Author: Goldstein E1, McDonnell C2, Atchley R3, Dorado K2, Bedford C3, Brown RL4, Zgierska AE1
Affiliation: <sup>1</sup>University of Wisconsin-Madison School of Medicine and Public Health Department of Family Medicine and Community Health. <sup>2</sup>Department of Anesthesiology, Perioperative and Pain Medicine, Brigham and Women's Hospital, Harvard Medical School. <sup>3</sup>University of Utah College of Social Work. <sup>4</sup>University of Wisconsin-Madison Schools of Nursing and School of Medicine and Public Health - Design and Statistics Unit.
Conference/Journal: Clin J Pain.
Date published: 2019 May 27
Other: Special Notes: doi: 10.1097/AJP.0000000000000730. [Epub ahead of print] , Word Count: 241


OBJECTIVES: Posttraumatic stress disorder (PTSD) and pain often co-occur, introducing clinical challenges and economic burden. Psychological treatments are considered effective for each condition, yet it is not known which therapies have the potential to concurrently address PTSD and pain-related symptoms.
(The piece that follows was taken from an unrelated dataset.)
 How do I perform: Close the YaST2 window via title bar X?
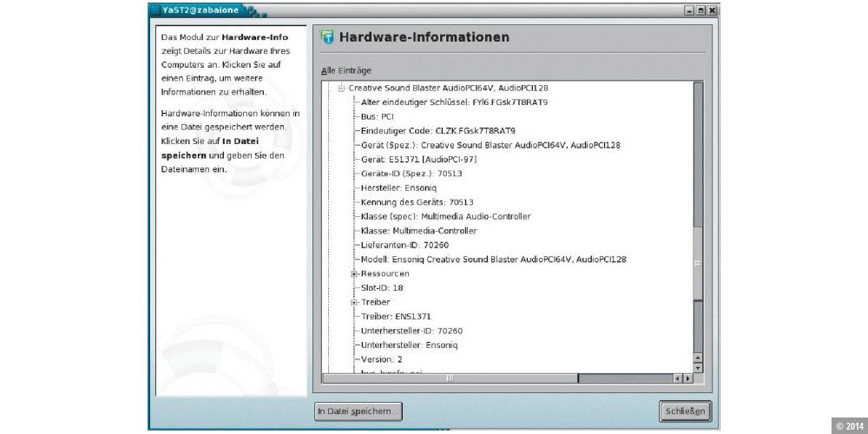pyautogui.click(x=712, y=10)
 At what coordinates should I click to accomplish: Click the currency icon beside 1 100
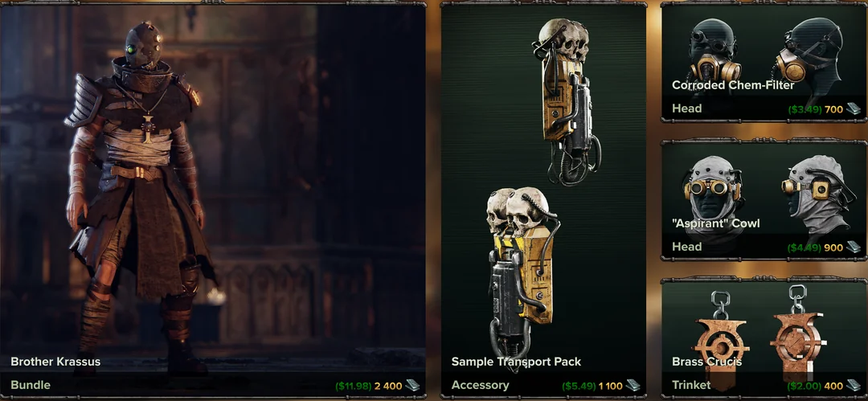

METHODS: To conduct a systematic review and meta-analysis, databases were searched for articles published between January 2007 and December 2017 describing results from clinical trials of interventions addressing PTSD and pain-related symptoms in adults. Two independent reviewers finalized data extraction and risk of bias assessments. A random effects model was used for meta-analysis and to calculate pooled and subgroup effect sizes (ESs) of psychological-only (single modality) and multimodal interventions.

RESULTS: Eighteen trials (7 uncontrolled, 11 randomized controlled trials, RCTs), totaling 1,583 participants, were included in the systematic review. RCT intervention types included exposure-based, cognitive-behavioral, and mindfulness-based therapies. Data from 10 RCTs (N=1,435) were available for meta-analysis, which demonstrated moderate effect for reduced PTSD severity (ES=-0.55, CI: -0.83, -0.26) and non-significant effect for pain intensity (ES=-0.14, CI: -0.43, 0.15) and pain interference (ES=-0.07, CI: -0.35, 0.20) outcomes. Findings from uncontrolled trials supported meta-analytic results from RCTs. Using GRADE assessment, the quality of evidence was deemed as moderate for RCTs and low for non-RCTs.

DISCUSSION: Findings indicated that the majority of the interventions appeared to have greater impact on reducing PTSD rather than pain-related symptoms. There remains a need to further develop interventions that consistently impact PTSD and pain-related outcomes when these two conditions co-occur.